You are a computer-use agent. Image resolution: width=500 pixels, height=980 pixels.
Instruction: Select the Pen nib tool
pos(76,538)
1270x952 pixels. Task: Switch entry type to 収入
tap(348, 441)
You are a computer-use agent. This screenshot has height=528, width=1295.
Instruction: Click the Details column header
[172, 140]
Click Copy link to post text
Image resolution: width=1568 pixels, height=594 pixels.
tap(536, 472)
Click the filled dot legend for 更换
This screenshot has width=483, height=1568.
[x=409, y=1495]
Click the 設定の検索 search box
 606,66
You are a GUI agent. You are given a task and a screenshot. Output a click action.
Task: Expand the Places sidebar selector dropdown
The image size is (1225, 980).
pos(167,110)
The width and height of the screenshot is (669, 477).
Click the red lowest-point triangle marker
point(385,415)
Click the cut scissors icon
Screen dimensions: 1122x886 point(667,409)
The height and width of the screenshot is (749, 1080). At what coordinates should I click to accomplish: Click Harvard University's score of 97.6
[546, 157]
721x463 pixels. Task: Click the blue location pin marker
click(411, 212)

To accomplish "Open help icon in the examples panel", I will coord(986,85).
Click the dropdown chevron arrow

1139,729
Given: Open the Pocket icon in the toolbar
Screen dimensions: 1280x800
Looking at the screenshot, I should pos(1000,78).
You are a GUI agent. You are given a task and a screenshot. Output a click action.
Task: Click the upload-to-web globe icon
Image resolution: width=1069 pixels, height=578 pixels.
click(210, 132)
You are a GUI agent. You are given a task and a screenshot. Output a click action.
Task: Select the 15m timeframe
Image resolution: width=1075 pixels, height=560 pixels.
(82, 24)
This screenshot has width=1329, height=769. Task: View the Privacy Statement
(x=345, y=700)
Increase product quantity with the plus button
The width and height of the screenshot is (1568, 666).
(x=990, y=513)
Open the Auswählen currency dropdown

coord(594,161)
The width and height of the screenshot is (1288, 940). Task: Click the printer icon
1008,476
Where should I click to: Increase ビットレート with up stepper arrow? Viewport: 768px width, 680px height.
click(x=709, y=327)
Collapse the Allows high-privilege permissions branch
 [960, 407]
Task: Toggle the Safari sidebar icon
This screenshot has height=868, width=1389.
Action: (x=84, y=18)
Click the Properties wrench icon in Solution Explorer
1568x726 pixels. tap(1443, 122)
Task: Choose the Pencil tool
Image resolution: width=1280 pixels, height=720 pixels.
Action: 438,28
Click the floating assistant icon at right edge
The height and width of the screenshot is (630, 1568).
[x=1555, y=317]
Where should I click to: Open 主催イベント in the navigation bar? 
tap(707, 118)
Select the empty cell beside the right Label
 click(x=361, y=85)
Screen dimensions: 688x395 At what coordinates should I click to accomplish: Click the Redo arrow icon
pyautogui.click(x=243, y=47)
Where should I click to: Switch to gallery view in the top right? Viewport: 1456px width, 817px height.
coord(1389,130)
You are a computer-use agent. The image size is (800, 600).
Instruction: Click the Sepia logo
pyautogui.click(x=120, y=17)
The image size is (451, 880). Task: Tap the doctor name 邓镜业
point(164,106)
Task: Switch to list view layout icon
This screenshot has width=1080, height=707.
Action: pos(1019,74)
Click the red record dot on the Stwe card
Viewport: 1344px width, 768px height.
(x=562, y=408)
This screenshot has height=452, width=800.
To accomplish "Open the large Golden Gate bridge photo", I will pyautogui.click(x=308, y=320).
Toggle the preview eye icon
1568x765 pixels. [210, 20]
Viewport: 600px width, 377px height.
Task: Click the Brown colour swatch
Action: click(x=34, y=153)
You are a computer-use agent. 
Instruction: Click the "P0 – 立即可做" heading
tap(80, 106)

■ **PROMPT**:
If a line of the listing contains the word "sidebar", count it; then give the total and nothing else.

■ **PROBLEM SOLUTION**:
2